With glitter on the floorboards, dry ice in the air, and trees bursting through the great arched windows, Dries Van Noten transformed the nineteenth-century study hall of the École des Beaux-Arts into a magical hothouse and filled it with an artist's vision.
First he sent out a series of angels in simple white cotton long smocks, waistcoats, and wide trousers. Then he shifted up a gear, with dresses that spilled ruffles and pleats galore. Next came the taupe, interspersed with beat-up silver jackets and trenchcoats. As the color seeped down the runway—from the palest lime to anthracite, putty, and every blue under the sun—so too did the fabrics. Gauzy layers, swishing silks, and sturdy linens were soon oozing decoration. Exquisite embroideries trickled down sleeves or burst over the backs of shrunken jackets.
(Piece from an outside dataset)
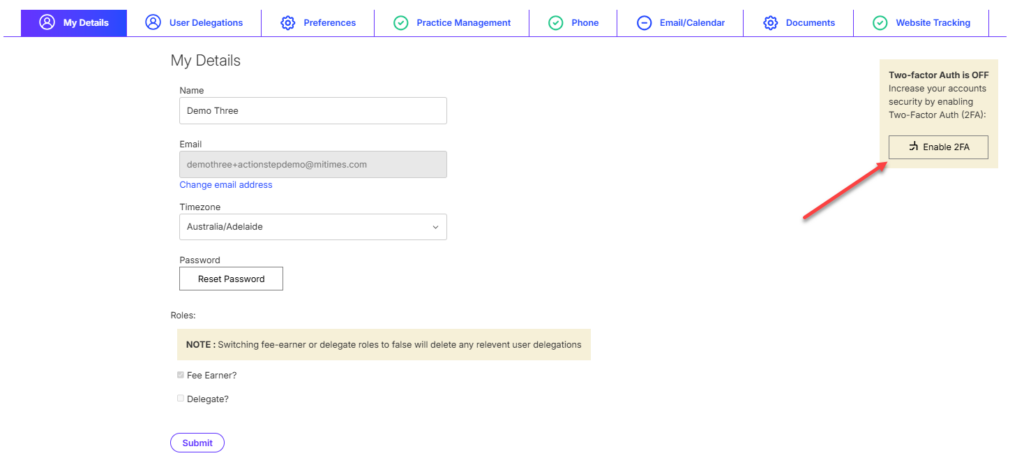The height and width of the screenshot is (465, 1024).
Task: Click the Phone checkmark icon
Action: click(555, 22)
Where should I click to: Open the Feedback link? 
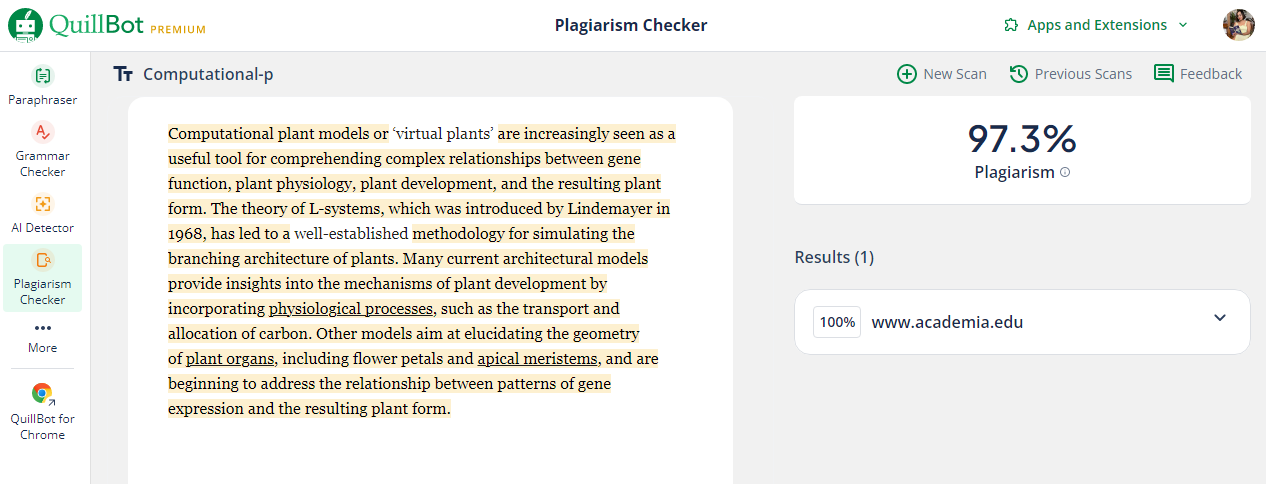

Prints became bolder, in purple, emerald, and lime, blossoming over circle skirts and fragile slipdresses. Even the accessories looked inviting: Lush silk opera capelets were slung over shoulders—the spring alternative to the fur tippet? Silver satchels curved around the hip or the derrière.
When, at the end, Van Noten's model army surged toward the cameras, all thirty-five outfits appeared to have been dipped in ink: a complete spectrum of blue-blacks. It has become the designer's trademark to use his genius sense of color in this way, much to the delight of his faithful clientele.